Benjamin Banneker’s Interest in Astronomy
Banneker liked watching the stars from the very beginning. Later when he grew up he
studied astronomy by borrowing books from other people. He was inspired by an
industrialist in Maryland, Joseph Ellicott and started astronomical calculations in 1773.
In 1789 he had made a prediction about a solar eclipse which really did occur. From
1791 he published an ephemeris which was published in Baltimore in Benjamin
Banneker’s Pennsylvania, Delaware, Maryland and Virginia Almanac and Ephemeris,
for the Year of Our Lord, 1792; Being Bissextile, or Leap-Year, and the Sixteenth Year
of American Independence.
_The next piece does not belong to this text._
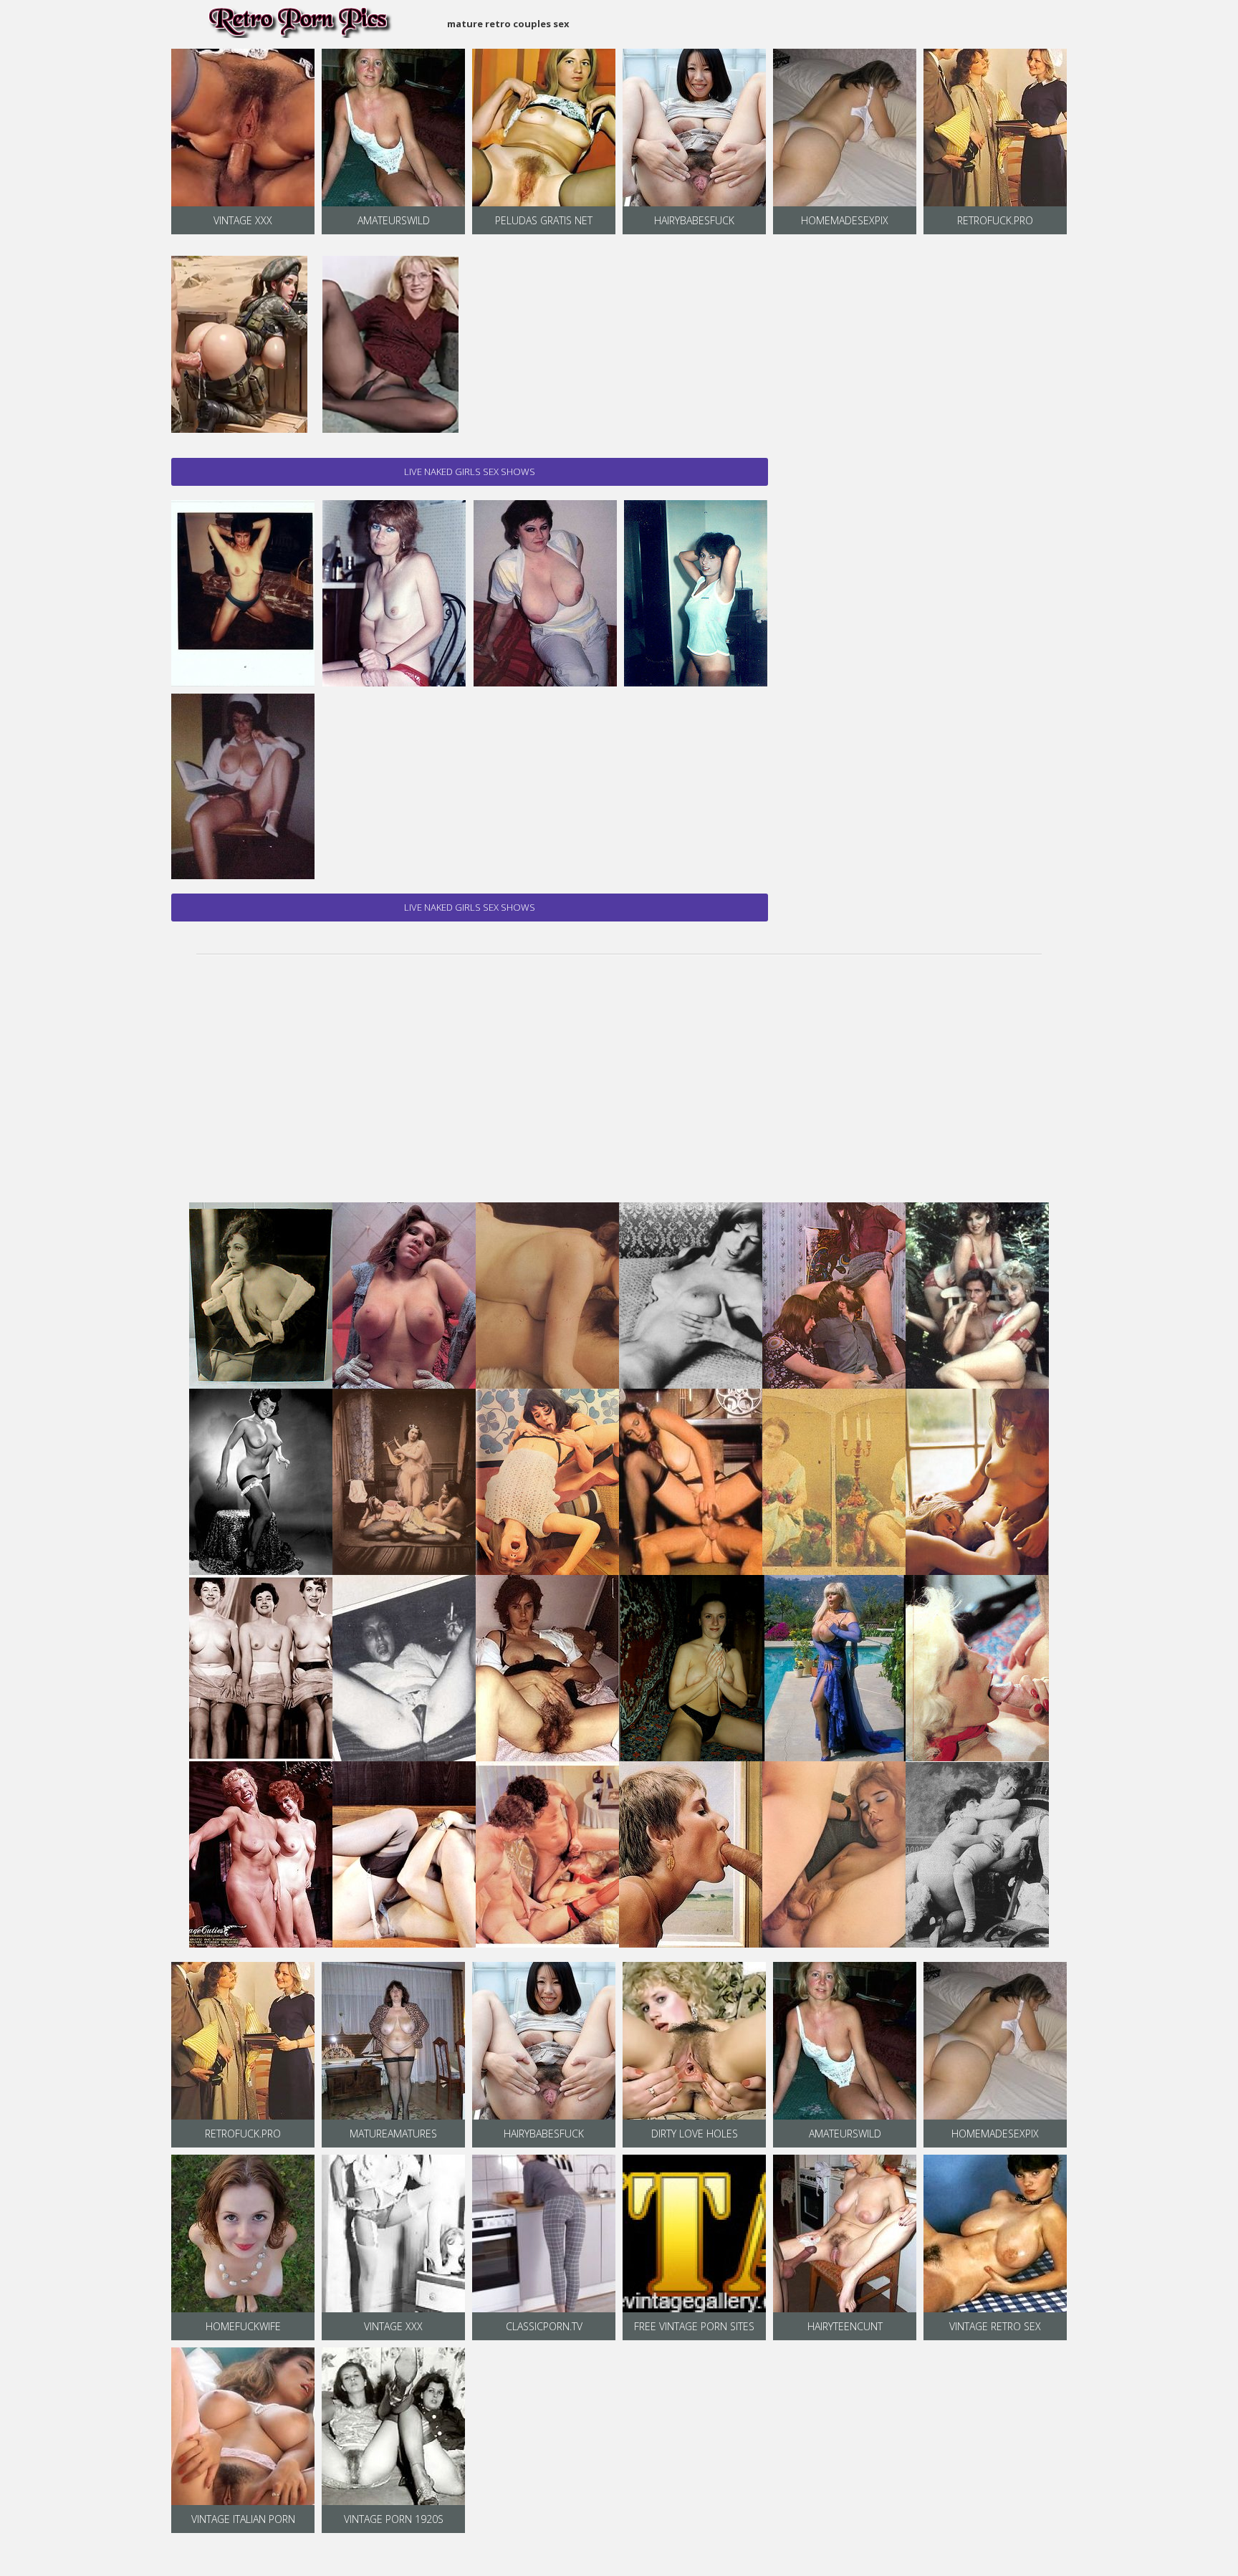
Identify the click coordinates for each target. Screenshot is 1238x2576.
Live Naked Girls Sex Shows (469, 471)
His calculations gave the positions of the planets and stars
for each day of the year, and his almanacs were published annually from 1792 until
1797.
Views on Racial Discrimination and Slavery
Banneker was a supporter of peace and strictly opposed racial discrimination. In 1793
he proposed a peace plan for America which included many points including a
suggestion that there should be a ‘Secretary of Peace’. In his letters to Thomas
Jefferson, who wrote the United States Declaration of Independence and was the US
secretary of State, Banneker included many anti-slavery speeches, essays and poetry
by anti-slavery poets such as William Cowper placed in his almanac in 1793. Jefferson
sent Banneker’s almanac to European scientists who commended it for its ideas. His
almanacs showed that the mental ability of Banneker showing that it has nothing to do
with race or color. His last almanac was issued in 1797 due to a decrease of public
interest in the issues of racism and race discrimination.

Death and Memorials


Banneker never got married. He died on 9th October 1806 and was buried near his
home. Alcohol abuse may have been the cause of his death however this is not
confirmed. The Maryland Bicentennial Commission and the State Commission on Afro
American History and Culture created an obelisk in 1977 that stands near his grave in
Oella, Maryland. The Baltimore County Department of Recreation and Parks made a
Park commemorating Benjamin Banneker on 9th June 1998. The main emphasis of this
park is on Banneker’s contributions to the field of astronomy and Mathematics. There is
a gallery that features his works. On November 9th 2009 there was a replica of his log
cabin created in the park on the 278th anniversary of Banneker’s birth.